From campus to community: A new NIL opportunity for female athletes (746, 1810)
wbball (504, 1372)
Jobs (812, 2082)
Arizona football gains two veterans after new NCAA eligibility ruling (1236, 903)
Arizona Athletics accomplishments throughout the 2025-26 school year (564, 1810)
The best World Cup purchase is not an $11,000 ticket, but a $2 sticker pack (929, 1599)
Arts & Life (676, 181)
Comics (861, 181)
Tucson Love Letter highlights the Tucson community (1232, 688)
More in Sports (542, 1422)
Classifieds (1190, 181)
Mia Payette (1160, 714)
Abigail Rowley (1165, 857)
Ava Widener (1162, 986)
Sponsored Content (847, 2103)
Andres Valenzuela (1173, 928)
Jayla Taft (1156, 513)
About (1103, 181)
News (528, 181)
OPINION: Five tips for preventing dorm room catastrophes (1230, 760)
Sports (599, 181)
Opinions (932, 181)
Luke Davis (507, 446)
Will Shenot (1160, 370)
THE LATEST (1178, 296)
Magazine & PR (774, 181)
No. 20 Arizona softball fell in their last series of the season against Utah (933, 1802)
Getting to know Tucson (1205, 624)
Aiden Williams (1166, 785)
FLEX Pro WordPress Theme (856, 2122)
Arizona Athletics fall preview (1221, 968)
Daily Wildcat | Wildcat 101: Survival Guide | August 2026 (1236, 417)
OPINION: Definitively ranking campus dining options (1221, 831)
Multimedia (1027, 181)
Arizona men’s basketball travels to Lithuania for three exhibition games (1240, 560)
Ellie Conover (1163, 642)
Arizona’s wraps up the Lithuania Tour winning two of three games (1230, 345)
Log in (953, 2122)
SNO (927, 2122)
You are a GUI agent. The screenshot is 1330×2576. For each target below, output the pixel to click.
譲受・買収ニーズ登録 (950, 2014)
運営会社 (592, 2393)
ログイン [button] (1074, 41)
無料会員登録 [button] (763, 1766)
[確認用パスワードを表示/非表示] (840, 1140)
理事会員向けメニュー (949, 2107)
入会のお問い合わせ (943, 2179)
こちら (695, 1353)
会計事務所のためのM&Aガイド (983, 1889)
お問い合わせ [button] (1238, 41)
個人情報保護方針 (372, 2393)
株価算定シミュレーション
+ + + + + + +
Exercise description
When you reach the line that holds "会計事務所のためのM&Aガイド (983, 1889)", please copy it and every line after it through the end of the listing, exactly and with no other lines.

Reply
会計事務所のためのM&Aガイド (983, 1889)
お問い合わせ [button] (1238, 41)
個人情報保護方針 (372, 2393)
株価算定シミュレーション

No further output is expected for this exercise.